ヨーロッパ宇宙機関(ESA)の探査機「ビーナスエクスプレス」が、金星大気の上層にオゾン層を発見した。系外惑星での生命の可能性を探る上で大きな助けとなりそうだ。


「ビーナスエクスプレス」と金星

金星大気を通過する星の光を利用して大気を調査する探査機「ビーナスエクスプレス」のイメージ(提供:ESA)

オゾンは酸素原子が3つくっついた分子で、単体では生命にとって非常に有害である。しかし地球では高度10〜50km付近に存在する「オゾン層」が、生命にとって有害な紫外線が地上に降り注ぐのを防ぐという非常に重要な役割を持っている。
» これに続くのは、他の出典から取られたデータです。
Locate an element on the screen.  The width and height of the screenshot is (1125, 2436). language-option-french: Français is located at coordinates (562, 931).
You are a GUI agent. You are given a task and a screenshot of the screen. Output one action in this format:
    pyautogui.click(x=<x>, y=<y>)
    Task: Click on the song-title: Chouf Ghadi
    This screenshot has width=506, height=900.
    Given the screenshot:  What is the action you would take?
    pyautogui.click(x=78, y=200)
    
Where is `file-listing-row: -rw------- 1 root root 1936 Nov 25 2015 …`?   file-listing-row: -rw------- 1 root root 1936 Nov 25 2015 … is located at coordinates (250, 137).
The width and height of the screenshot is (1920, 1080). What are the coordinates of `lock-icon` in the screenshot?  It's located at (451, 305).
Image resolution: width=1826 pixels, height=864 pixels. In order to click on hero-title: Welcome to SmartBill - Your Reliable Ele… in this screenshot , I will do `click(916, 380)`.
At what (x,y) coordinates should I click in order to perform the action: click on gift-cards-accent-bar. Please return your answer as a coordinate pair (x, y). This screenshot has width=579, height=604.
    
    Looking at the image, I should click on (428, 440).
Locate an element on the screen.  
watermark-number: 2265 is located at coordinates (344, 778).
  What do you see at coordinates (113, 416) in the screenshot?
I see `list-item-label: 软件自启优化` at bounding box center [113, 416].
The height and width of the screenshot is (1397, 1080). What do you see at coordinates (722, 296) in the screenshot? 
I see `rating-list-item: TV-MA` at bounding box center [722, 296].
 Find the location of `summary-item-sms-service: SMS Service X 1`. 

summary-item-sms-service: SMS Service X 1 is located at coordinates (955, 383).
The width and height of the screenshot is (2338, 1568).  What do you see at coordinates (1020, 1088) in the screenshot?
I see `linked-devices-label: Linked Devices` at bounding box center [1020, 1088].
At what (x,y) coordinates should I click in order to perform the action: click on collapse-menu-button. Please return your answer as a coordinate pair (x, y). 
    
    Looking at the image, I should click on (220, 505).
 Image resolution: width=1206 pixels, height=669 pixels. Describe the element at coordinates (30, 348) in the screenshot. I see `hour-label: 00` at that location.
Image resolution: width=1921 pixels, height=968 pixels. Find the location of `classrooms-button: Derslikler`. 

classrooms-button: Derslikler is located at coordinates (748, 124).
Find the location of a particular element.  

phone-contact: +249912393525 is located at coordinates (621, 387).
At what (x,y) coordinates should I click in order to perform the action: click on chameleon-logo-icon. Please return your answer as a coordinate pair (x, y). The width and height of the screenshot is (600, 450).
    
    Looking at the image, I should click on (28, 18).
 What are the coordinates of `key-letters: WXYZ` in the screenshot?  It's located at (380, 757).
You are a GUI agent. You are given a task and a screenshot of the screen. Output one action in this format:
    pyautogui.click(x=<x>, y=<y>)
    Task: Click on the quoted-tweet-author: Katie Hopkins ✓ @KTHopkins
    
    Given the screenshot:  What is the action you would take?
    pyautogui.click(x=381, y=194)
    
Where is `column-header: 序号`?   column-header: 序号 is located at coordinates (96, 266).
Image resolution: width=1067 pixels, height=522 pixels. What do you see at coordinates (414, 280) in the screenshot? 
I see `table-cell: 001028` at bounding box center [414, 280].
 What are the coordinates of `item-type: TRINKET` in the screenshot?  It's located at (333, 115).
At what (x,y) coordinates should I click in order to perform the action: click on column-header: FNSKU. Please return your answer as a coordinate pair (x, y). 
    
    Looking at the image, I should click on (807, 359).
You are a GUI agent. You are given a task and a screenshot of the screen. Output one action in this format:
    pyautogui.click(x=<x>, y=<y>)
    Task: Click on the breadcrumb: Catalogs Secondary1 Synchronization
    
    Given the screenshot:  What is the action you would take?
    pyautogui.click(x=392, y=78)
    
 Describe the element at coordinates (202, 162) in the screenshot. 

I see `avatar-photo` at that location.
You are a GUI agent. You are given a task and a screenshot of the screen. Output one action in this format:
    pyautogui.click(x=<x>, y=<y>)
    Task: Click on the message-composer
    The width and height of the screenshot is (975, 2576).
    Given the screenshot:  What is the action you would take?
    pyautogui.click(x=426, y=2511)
火星にも薄いオゾン層が存在していることは、NASAの探査機「マリナー9号」の探査結果から1970年代には既に知られていたが、今回ESAの金星探査機「ビーナスエクスプレス」が金星大気を通過する星の光を利用して、金星にもオゾン層があることを発見した。シミュレーションによれば、太陽光線で二酸化炭素が破壊されてできた酸素原子が風によって夜側に運ばれ、そこで普通の酸素分子やオゾンを形成するようだ。

「この発見は金星の大気化学の理解に大きな一歩となる」と研究を主導したFranck Montmessin氏は語っている。オゾンのような壊れやすい分子が存在していることは、金星大気での化学や大気の循環に制限を与え、その理解の手助けになると考えられる。また、地球型惑星と呼ばれる地球、火星、金星すべてにオゾン層が発見されたことで、この3つの惑星の違いが1つなくなったことになる。

オゾン層の発見は、系外惑星に生命がいるかどうかを確かめる手段として使えるかもしれない。地球には元々オゾン層はなく、初めてオゾン層または酸素が大気中にできたのは24億年前だと言われている。突然酸素ができた理由はよくわかっていないが、オゾンは微生物が作り出した酸素が重要な役割を果たしたと考えられており、系外惑星の大気に二酸化炭素、酸素、オゾンがあれば植物のような生命がいる可能性を指摘する者もいる。

もっとも、火星や金星のオゾンは生命が作り出したものではなく、太陽光により二酸化炭素が分解された酸素から作られたようだ。金星大気のオゾン層は高度100kmのところで形成されており、オゾンの濃さは地球の100分の1から1000分の1と非常に薄い。また、理論によれば生命が誕生するには地球のオゾンの濃さの20%は必要であるが、金星も火星もこの量には届いていない。

いずれにせよ、金星のオゾン層の発見と地球、火星との比較を行っていくことで、地球型惑星に対する理解が進んでいくと期待される。